Tackling Iranian influence
The UAE appears to be motivated by concern over Iranian influence in Syria and the lack of any effective Arab counterweight to Damascus, combined with a recognition that Assad has survived, even if he doesn’t have full control over Syrian territory.
“In the UAE’s view, it’s foolish to imagine that isolation is going to produce either a change in regime behaviour or open up opportunities for diluting Iran’s influence,” said Heydeman. “This is the latest iteration of the decades-old ‘wedge’ strategy of trying to separate Iran and Syria, and it’s failed at every juncture – and will fail now. The Syrian regime will simply pocket the gains of better ties with the Gulf while giving nothing in return.”
The Gulf states are keenly aware that Syria’s neighbours are chafing at the restrictions placed on them. Jordan moved last year to reopen its main border crossing at Al-Nassib. In January, Syrian, Lebanese and Jordanian officials agreed to move ahead with a joint electricity supply deal. These moves offer some side benefits to the GCC – the opening of the land border to Jordan, for example, makes it easier for Lebanese and Syrian hauliers to transport goods to the Gulf states. Trade can also flow more freely in the opposite direction (GSN 1,138/1).
The war in Ukraine may continue to have a bearing on the situation in the years ahead. A devastated Russian economy will be unable to provide much help to Damascus and, given Assad’s ties to Putin, it seems unlikely that American or European money will flow into post-conflict Syria either. GCC states are among the few other plausible investors, particularly given their desire to counter Iranian influence.

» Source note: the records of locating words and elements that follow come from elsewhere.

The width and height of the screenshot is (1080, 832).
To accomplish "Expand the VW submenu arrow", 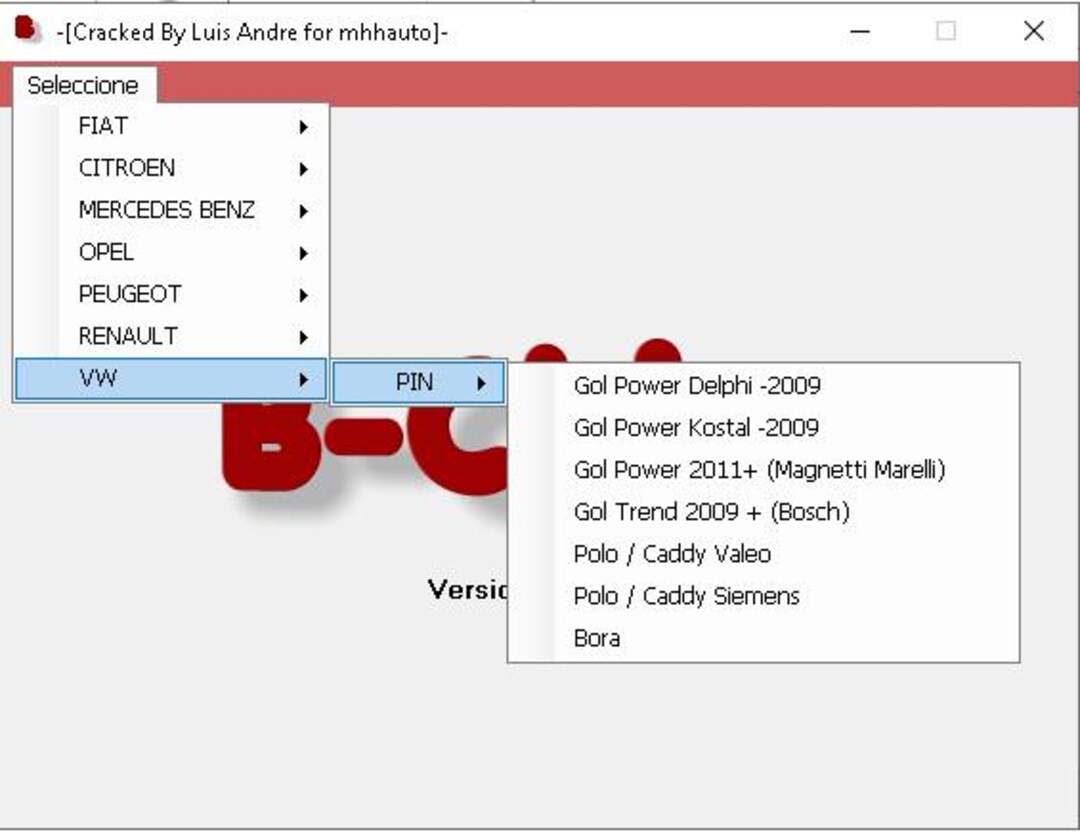I will click(303, 380).
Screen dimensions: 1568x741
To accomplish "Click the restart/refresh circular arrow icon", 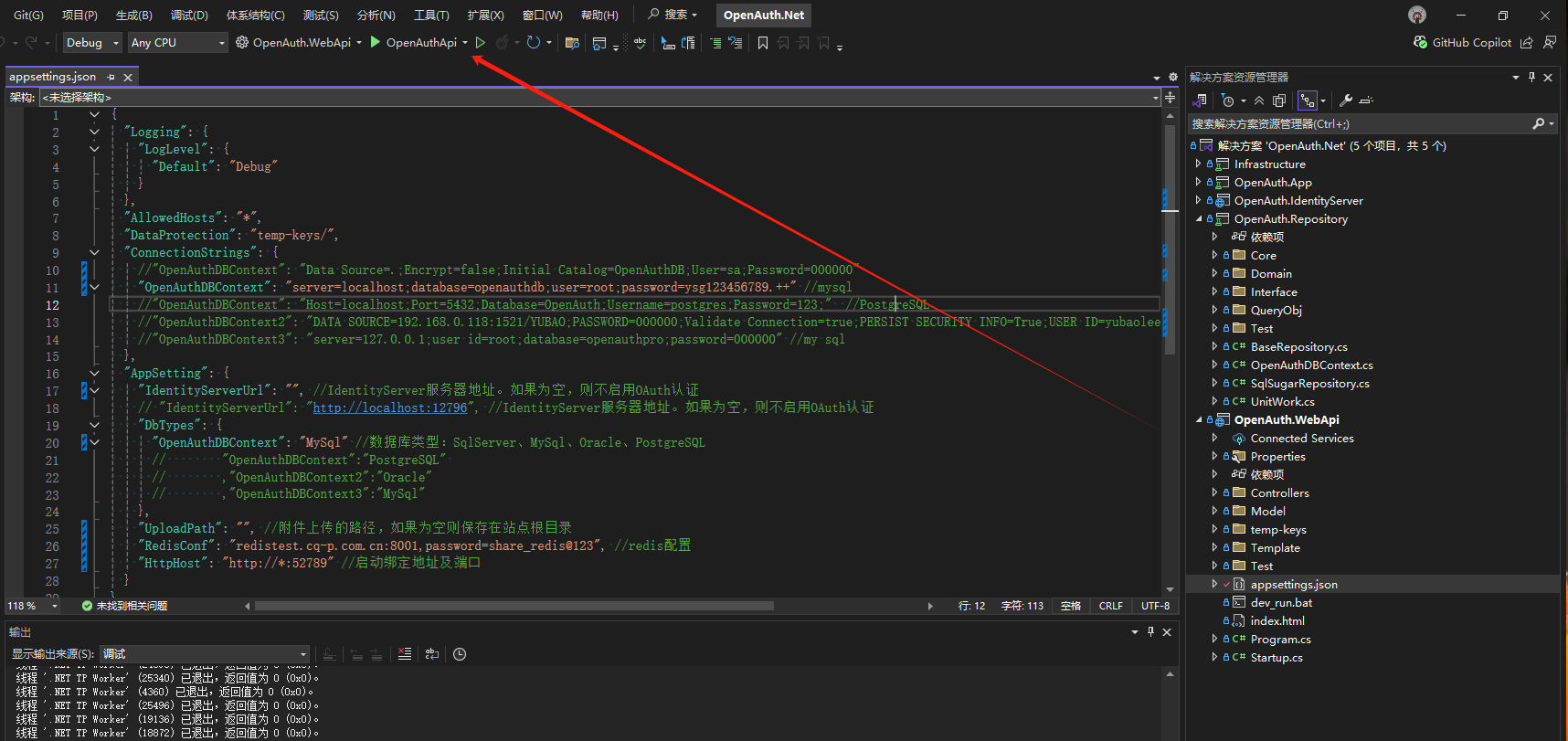I will (x=534, y=42).
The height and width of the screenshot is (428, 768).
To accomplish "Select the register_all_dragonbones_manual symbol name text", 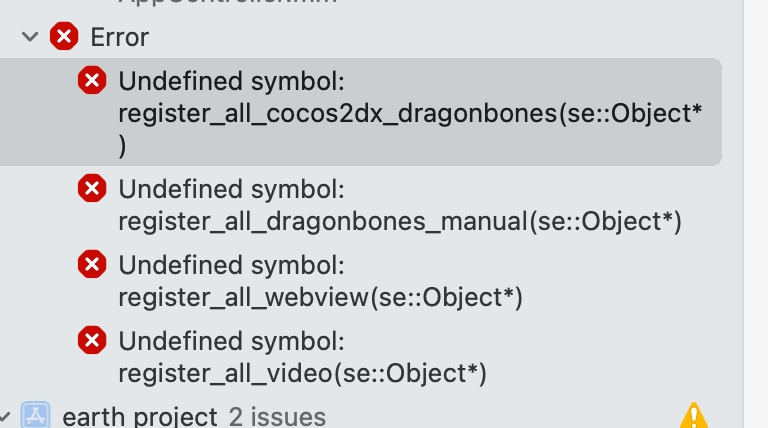I will point(399,220).
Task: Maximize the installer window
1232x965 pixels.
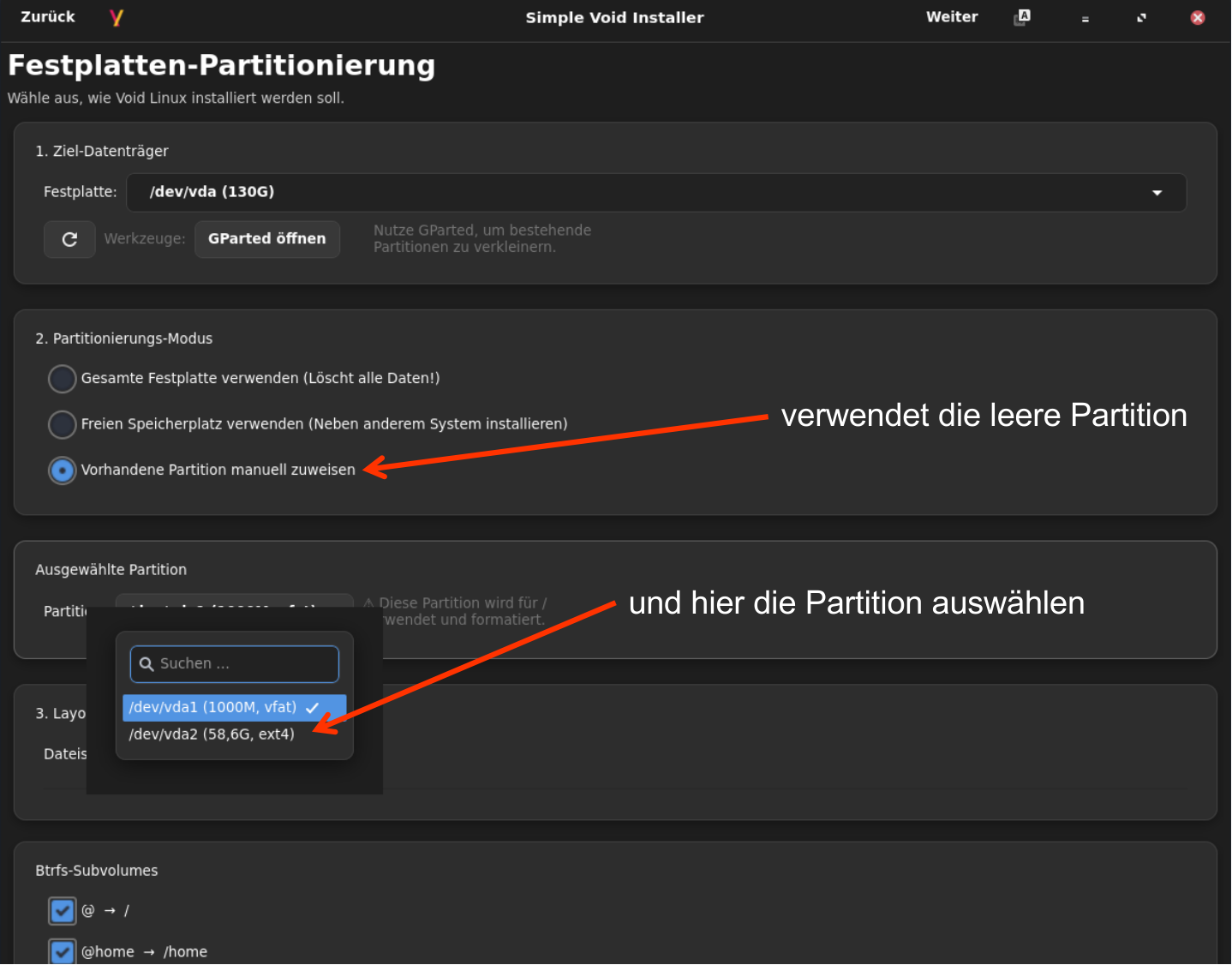Action: click(x=1141, y=18)
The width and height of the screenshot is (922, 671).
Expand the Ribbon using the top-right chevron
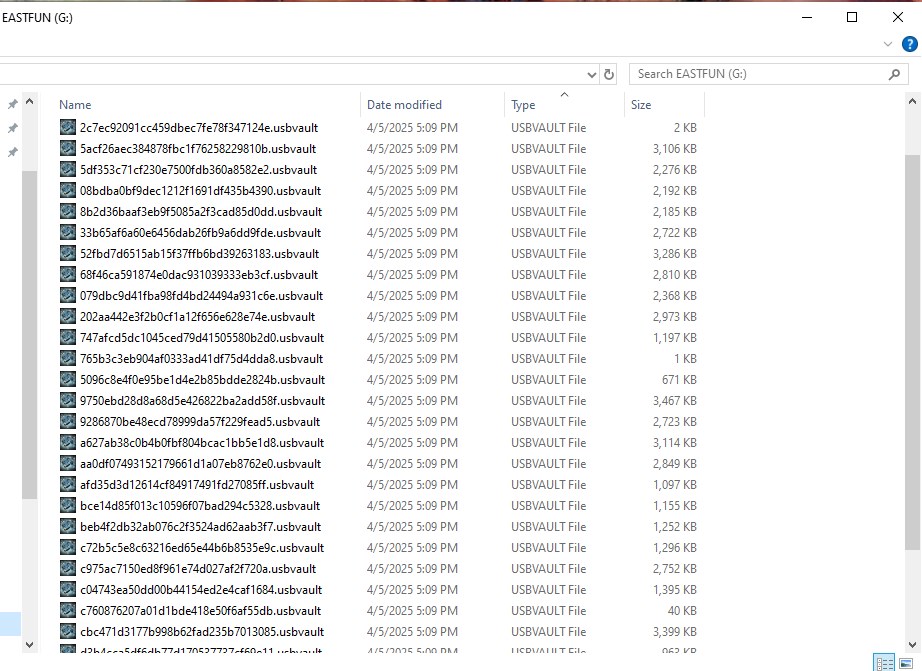888,43
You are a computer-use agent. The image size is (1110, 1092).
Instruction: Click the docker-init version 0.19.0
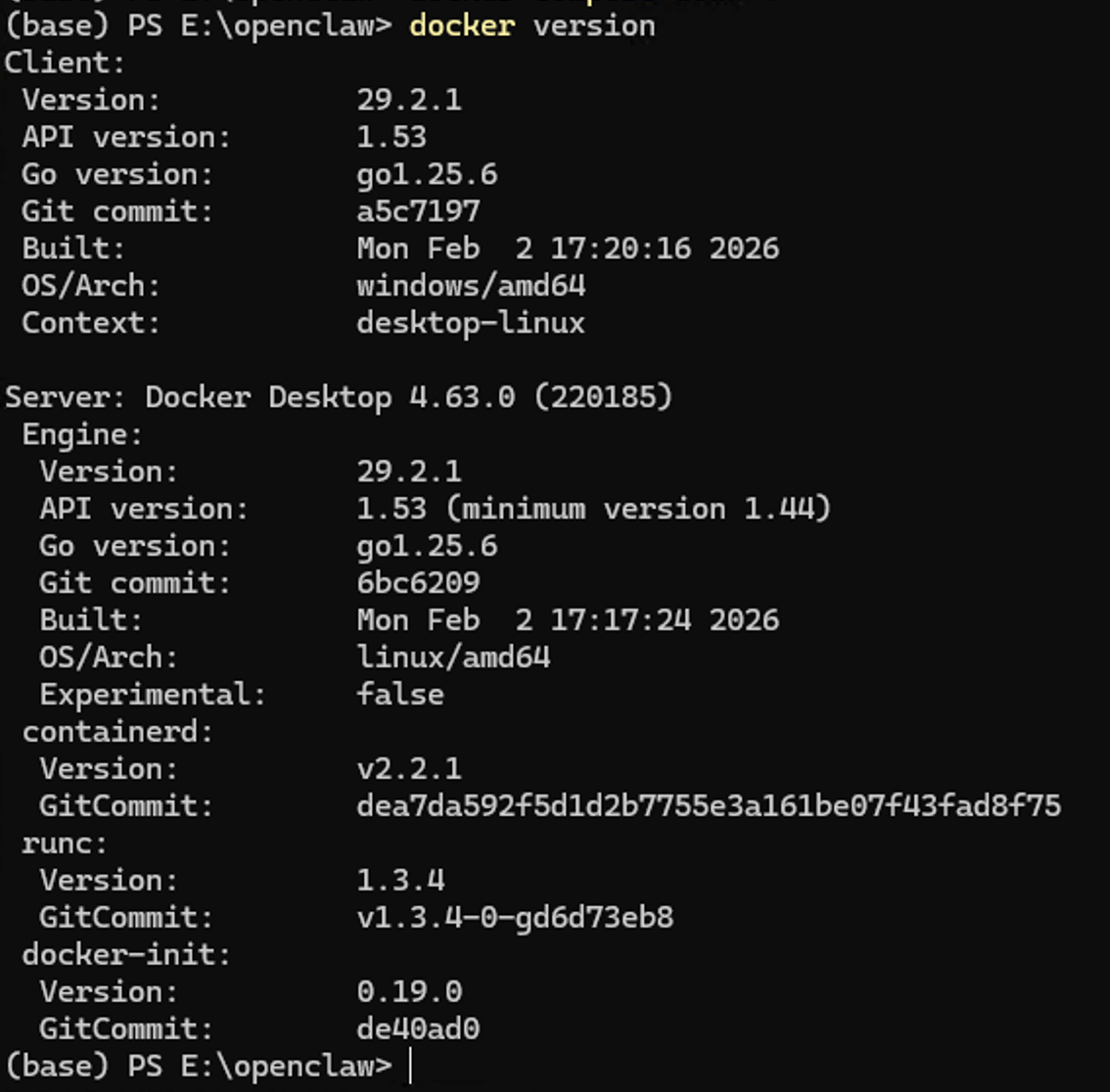409,992
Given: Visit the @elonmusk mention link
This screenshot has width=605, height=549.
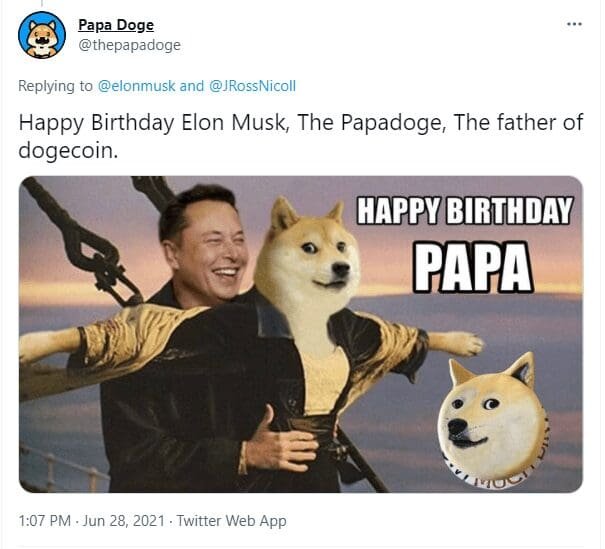Looking at the screenshot, I should (x=137, y=86).
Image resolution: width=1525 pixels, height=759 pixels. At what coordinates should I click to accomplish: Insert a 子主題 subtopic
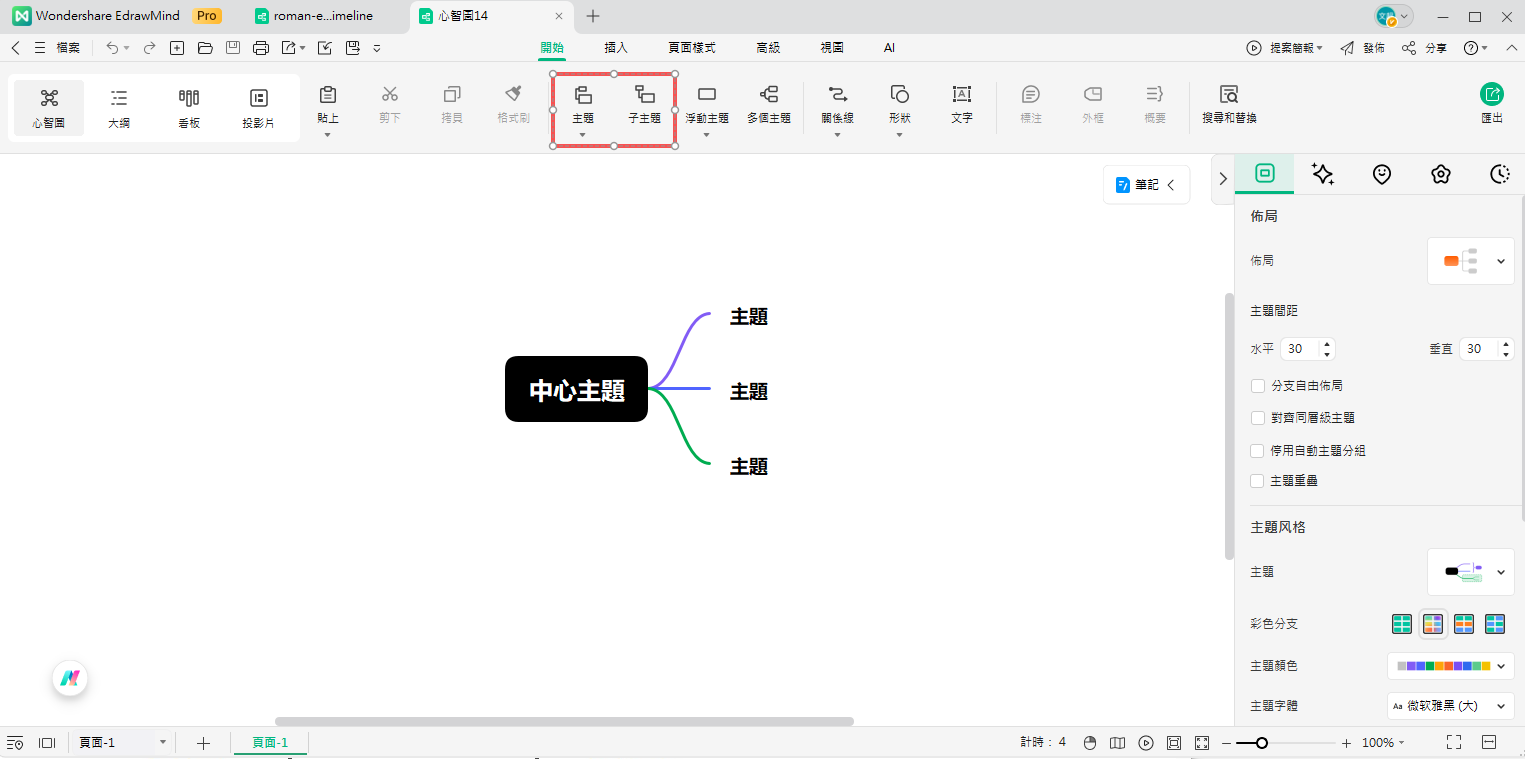click(x=644, y=100)
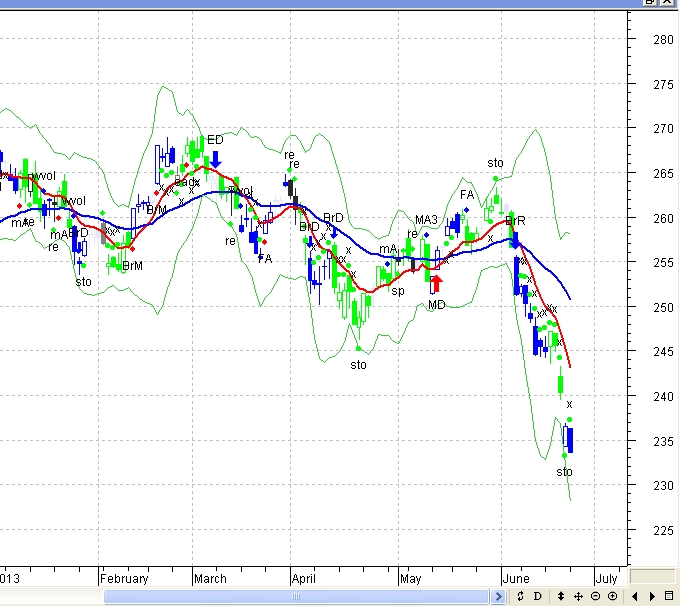Click the refresh chart arrows icon
680x606 pixels.
520,596
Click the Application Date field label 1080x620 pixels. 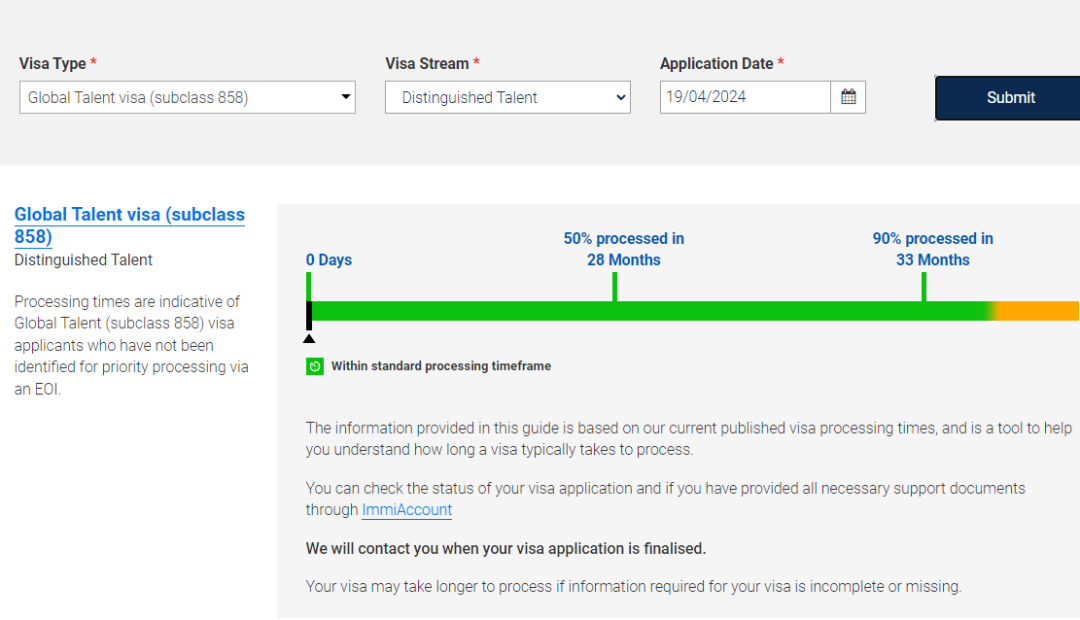click(x=716, y=63)
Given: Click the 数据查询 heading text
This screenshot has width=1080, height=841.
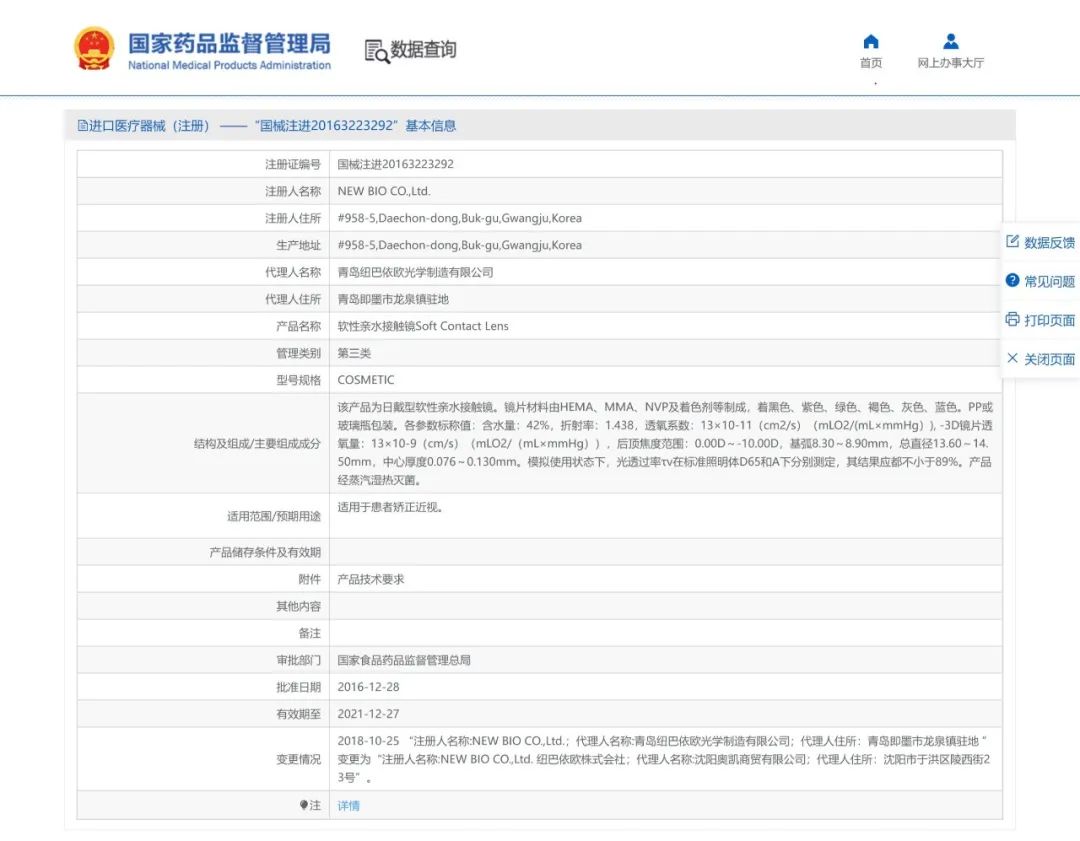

Tehran’s position is particularly pronounced in eastern Syria, where it has invested in construction and cultural projects, focused on key towns such as Deir Ezzour. Iran will continue to extend its ‘retail level’ presence in Syria, while leaving state-level machinations to Moscow. In this context, perhaps the best the UAE and its partners can hope for is to provide a form of buffer force in Syria. Queen Mary University international relations professor Chris Phillips said Abu Dhabi could position itself as a third external force in Syria, behind Moscow and Tehran. This could give it an edge over rivals Turkey and Saudi Arabia and would be consistent with its incremental regional diplomacy of recent years.